By Wendy Burton
Phoenix Staff Writer
Although the last day of 2012 saw rain all day, most of the area finished the year woefully below average rainfalls as a drought continues.
And the National Weather Service predicts the drought may even worsen in 2013.
Muskogee, Cherokee, Wagoner and McIntosh counties are four of the counties worst hit by lack of rainfall in 2012, according to the Oklahoma Climatological Survey.
Muskogee County normally sees about 47 inches of rain a year. The county closed the year at about 32 inches, 15 inches short of normal.
Cherokee County, which normally sees about 51 inches of rain a year, ended the year with 32 inches in the areas that got the most rain and as little as 23 inches in some areas.
McIntosh County, with normally about 45 inches of rain, ended the year with at most 28 inches of rain.

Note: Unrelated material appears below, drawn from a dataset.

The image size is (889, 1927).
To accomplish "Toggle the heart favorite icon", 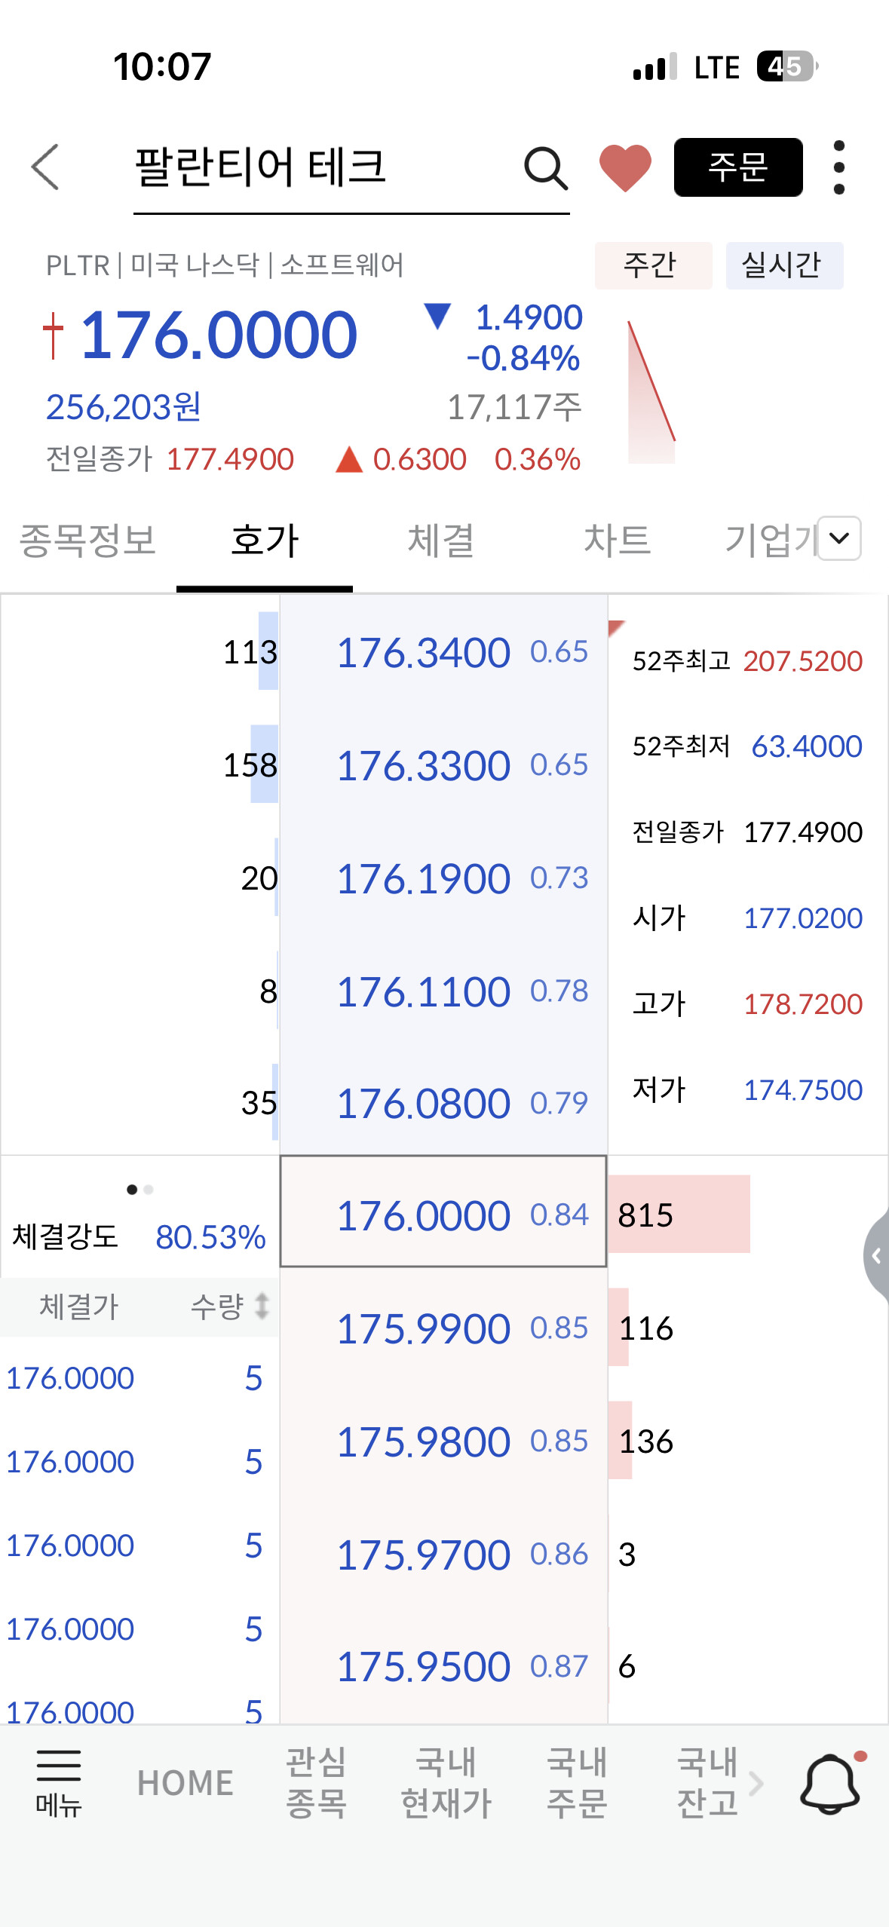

And Wagoner County, which normally sees about 45 inches, got only about 25 inches in 2012.
The 2012 drought conditions weren’t any surprise to forecasters, farmers and cattle ranchers. And 2011 also saw drought — although Muskogee, Cherokee, Wagoner and McIntosh counties weren’t considered more than “abnormally dry” by the end of the year.
But 2012 brought severe drought to the area.
And its impact really falls on the consumers — not just in Oklahoma but across the country, said Mandy Blocker, extension educator Ag/4-H youth development at Oklahoma State University Extension Office in Muskogee.
“The new thing is natural and it costs a lot to produce grass-fed beef when there is no grass,” Blocker said. “For example, McDonald’s had a $1 burger that’s now gone up to $1.18.”
Prices could rise even more if the state’s highest-producing agricultural areas don’t get much-needed rain.
“I don’t know what it is going to be like in 2013, but I will tell farmers and ranchers to prepare for the worst,” Blocker said.